Integration between NiFi and Kafka

Overview

Starting with ADS 3.9.1.1.b1, it is possible to automatically configure the integration between NiFi and Kafka/Schema Registry via the Kafka integration service action, which is run in NiFi.

After initiating the action, objects are automatically created or updated depending on the current cluster topology:

  • platform-integration parameter context, containing parameters for connecting to Kafka and Schema Registry;

  • an instance of the ConfluentSchemaRegistry controller service, configured to connect to the Schema Registry and associated with an SSL Context;

  • an instance of the StandardSSLContextService controller service, reflecting the current security settings (SSL Context).

Principles and limitations of Kafka integration

 
Each execution of the Kafka integration action affects only the listed NiFi objects according to the following principles:

  • The field values of created objects are overwritten with the current cluster values each time the action is run, even if the user has made changes to them.

  • In the event of removing the Schema Registry service from the cluster, upon the next action run, the schema_registry_url parameter in the context of parameters and the ConfluentSchemaRegistry service controller will be removed.

  • The action updates the version field of each object ("revision": {"version"}) according to the requirements of the NiFi API.

  • The action updates the configuration of existing objects retaining their identifiers (id) without deletion and subsequent recreation. Missing objects are created anew.

Objects that do not change during execution of the Kafka integration action:

  • User-specific parameters (topics, principals, credentials).

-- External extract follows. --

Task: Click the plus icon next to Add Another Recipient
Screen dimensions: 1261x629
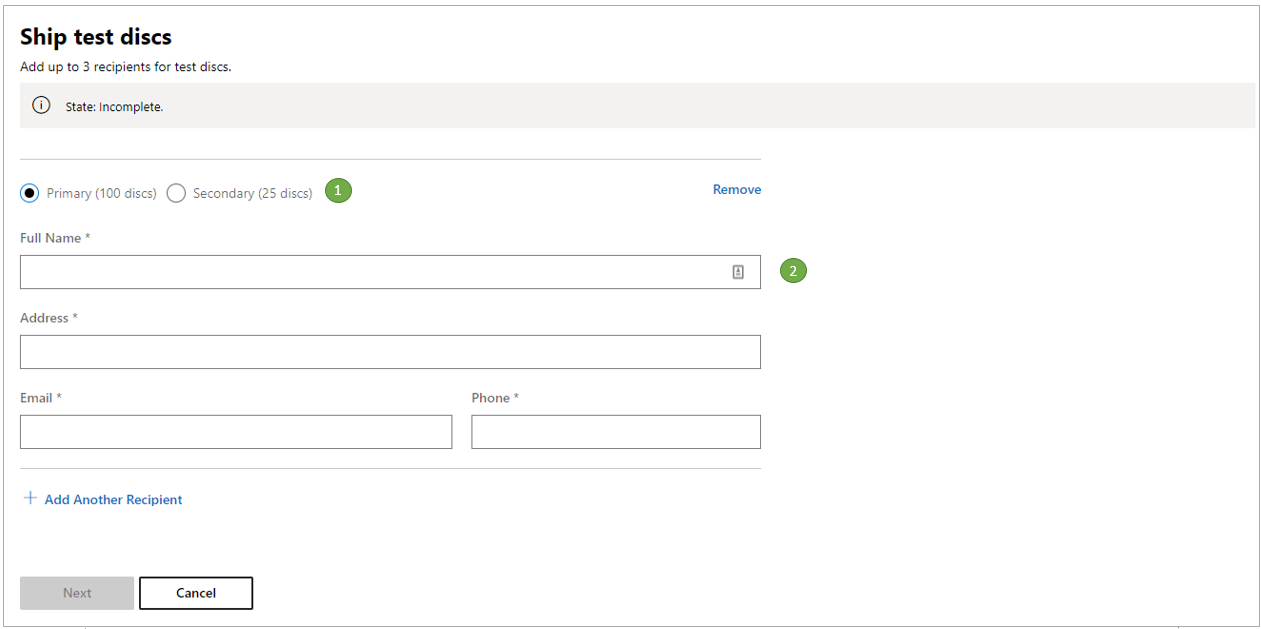Action: (30, 497)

  • Created processors and data streams.

Below are examples of integration with Kafka for several cluster topology scenarios.

Basic connection to Kafka

For the connection described in the section, the NiFi, Kafka, and ZooKeeper services are installed in ADS. No additional security settings are applied.

The platform-integration parameter context created during the Kafka integration action is displayed in the Parameter Contexts window, which can be accessed from the global menu of the NiFi Server interface.

Parameter context created by ADCM"
Parameter context created by ADCM
Parameter context created by ADCM
Parameter context created by ADCM

Clicking on info allows you to open the parameter context contents. Currently, it contains only the created bootstrap_servers parameter, which lists the Kafka servers.

Parameter created by ADCM
Parameter created by ADCM
Parameter created by ADCM
Parameter created by ADCM

To work with the created platform-integration context, propagate it to the root process group. You can also propagate the context to any process group through the Configure window, accessed via the context menu of the group.

The bootstrap_servers parameter can be used as a value for the Kafka Brokers property in processors that publish to or read from Kafka.

Below is an example of using the bootstrap_servers parameter for the ConsumeKafka processor.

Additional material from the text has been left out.